Aderson Francois, a professor at Georgetown University Law Center, saw it differently. “My reading of the statute is that Congress is neither telling states not to care for their interests, nor directing the court to ignore those interests when they are concrete,” Francois told me. “The way I read it is that you cannot use an abstract state interest in enforcing your laws to outweigh an actual burden on the right to vote.” But, he added, “I’m never going to predict what crazy reading of federalism this court will embrace.”

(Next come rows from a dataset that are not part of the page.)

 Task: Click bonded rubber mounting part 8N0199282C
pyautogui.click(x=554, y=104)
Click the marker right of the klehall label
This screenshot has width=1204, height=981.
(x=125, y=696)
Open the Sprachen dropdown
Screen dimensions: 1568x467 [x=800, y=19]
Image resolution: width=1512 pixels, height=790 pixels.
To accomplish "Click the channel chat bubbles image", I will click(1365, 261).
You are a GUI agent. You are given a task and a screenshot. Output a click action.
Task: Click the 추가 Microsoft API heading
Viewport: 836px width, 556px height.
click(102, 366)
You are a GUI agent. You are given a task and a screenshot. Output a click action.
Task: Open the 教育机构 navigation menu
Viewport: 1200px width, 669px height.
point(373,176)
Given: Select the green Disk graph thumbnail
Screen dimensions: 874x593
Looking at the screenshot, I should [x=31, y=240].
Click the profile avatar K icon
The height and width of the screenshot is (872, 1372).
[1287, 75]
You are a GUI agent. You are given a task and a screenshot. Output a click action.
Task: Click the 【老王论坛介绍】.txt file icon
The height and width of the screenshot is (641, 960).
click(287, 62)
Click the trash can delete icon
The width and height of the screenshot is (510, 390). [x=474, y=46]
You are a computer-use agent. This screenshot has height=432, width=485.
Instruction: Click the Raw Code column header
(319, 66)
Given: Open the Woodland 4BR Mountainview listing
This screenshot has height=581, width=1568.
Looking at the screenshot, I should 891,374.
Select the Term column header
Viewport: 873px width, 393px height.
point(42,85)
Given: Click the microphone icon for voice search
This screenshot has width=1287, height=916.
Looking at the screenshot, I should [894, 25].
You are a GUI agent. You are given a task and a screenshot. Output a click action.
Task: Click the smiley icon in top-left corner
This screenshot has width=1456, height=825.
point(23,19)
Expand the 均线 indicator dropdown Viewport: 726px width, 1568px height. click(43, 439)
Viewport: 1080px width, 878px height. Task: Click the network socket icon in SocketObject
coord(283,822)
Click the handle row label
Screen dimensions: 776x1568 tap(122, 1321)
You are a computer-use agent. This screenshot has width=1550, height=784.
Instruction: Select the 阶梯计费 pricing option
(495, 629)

Because the Supreme Court answers to no one, it can always, in theory, adopt a “crazy reading” of the Constitution that requires federal courts to suppress the vote. But with H.R. 4, House Democrats have made a bet that the justices will stand down in a game of chicken over voting rights. If it exerts extraordinary new powers to avoid the bill’s limits, the conservative supermajority will only demonstrate the need for much more sweeping court reform.
Unless the Senate scraps the filibuster, there is little chance that this measure will become law in the near future—though it has the backing of the White House and seems poised to pass the House. Its time may not have come quite yet. But H.R. 4 is what happens when Democrats get serious about protecting the Constitution from the Supreme Court.